The Genode OS Framework is written in C++, but has support (to one degree or another) for writing components in several other languages. Perhaps foremost of these is Ada/SPARK, thanks in part to active development/support by Componolit, which maintains the Ada/SPARK toolset for Genode (SPARK is a subset of Ada, designed to be verifiable).

On Genodians.org, there have been three recent articles exploring the use of Ada/SPARK on Genode, each approaching the subject from a different angle.

First, in “C++ and SPARK as a Continuum“, Genode co-founder Norman Feske shows how to create hybrid C++/SPARK components. There are a few restrictions, but the results fit well with the Genode component philosophy.
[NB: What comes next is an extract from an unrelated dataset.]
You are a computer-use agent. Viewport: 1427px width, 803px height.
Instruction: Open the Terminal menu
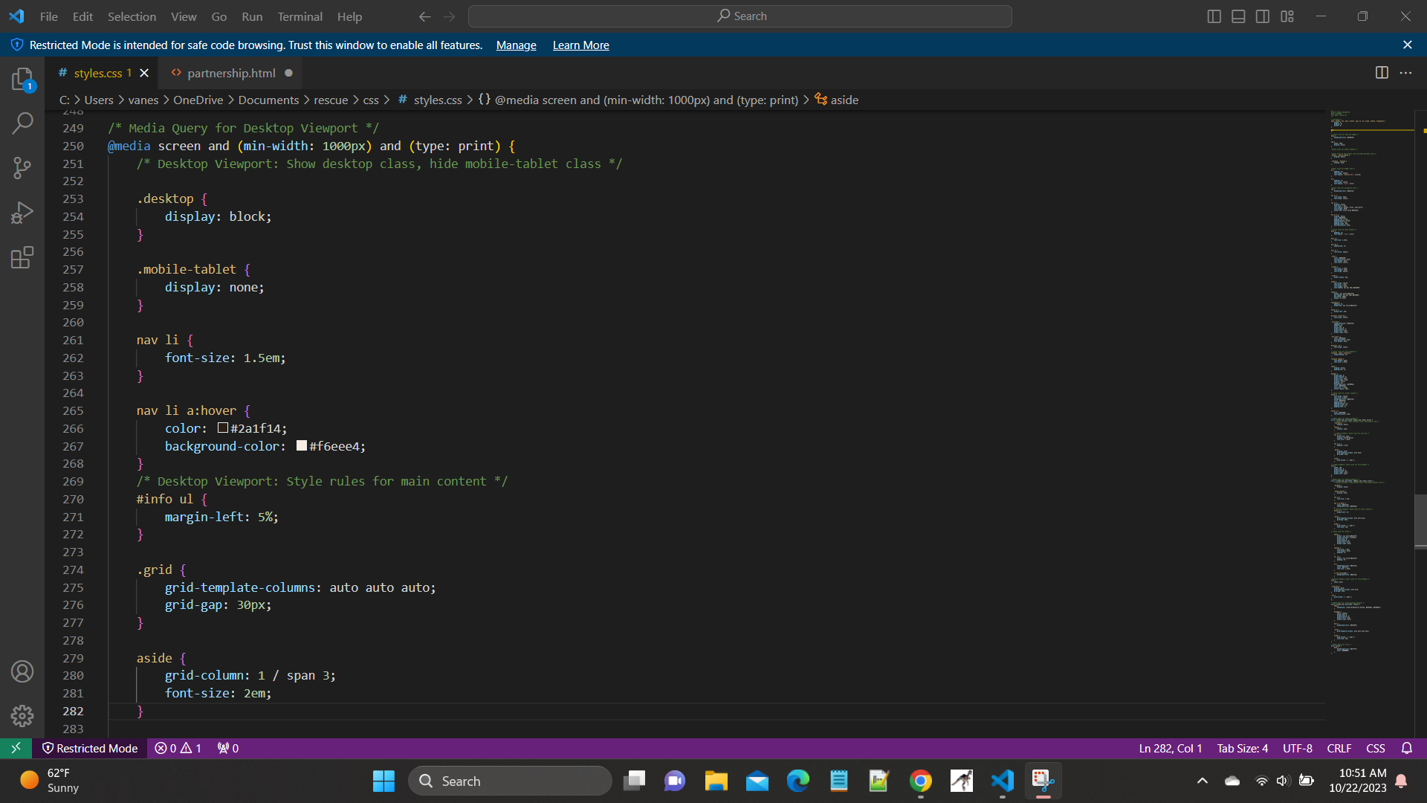300,16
By regarding C++ and SPARK as a continuum rather than an black-and-white decision, we can use SPARK at places where we regard formal verification as most valuable while not restricting Genode components to be entirely static. It gives us Genode developers the chance to slowly embrace the application of formal methods and recognize their benefit in practice.

Second, Martin Stein takes the first steps toward converting (a fork of) the in-house “base-hw” kernel to Ada in “Spunky: A Kernel Using Ada – Part 1: RPC“. This is just the beginning of this project, so stay tuned.

What should I say? Thanks to the almost pedantic need for correctness of the Ada compiler and the sheer endless chain of complains it kept throwing at me, the final image worked out of the box and put a big smile on my face.

Third, Johannes Kliemann of Componolit dives into the deep end of the pool in “SPARK as an Extremum: Components in Pure SPARK“, which describes the arduous journey that led them to create an API for creating components completely in SPARK.

With the realization that generated bindings are not feasible and both binding and API need to be created by hand, previous API limitations such as functions that are not allowed in SPARK could be removed. This API should not resemble any characteristics of any language or platform that implements it. The goal was to create a pure SPARK API for asynchronous verified components. The result is the Componolit Ada Interface, an interface collection that provides component startup, shutdown and platform interaction.

As you can see, even though the Genode core has become pretty mature, there is still much interesting research and experimentation being done on the eternal quest for more trustworthy computing.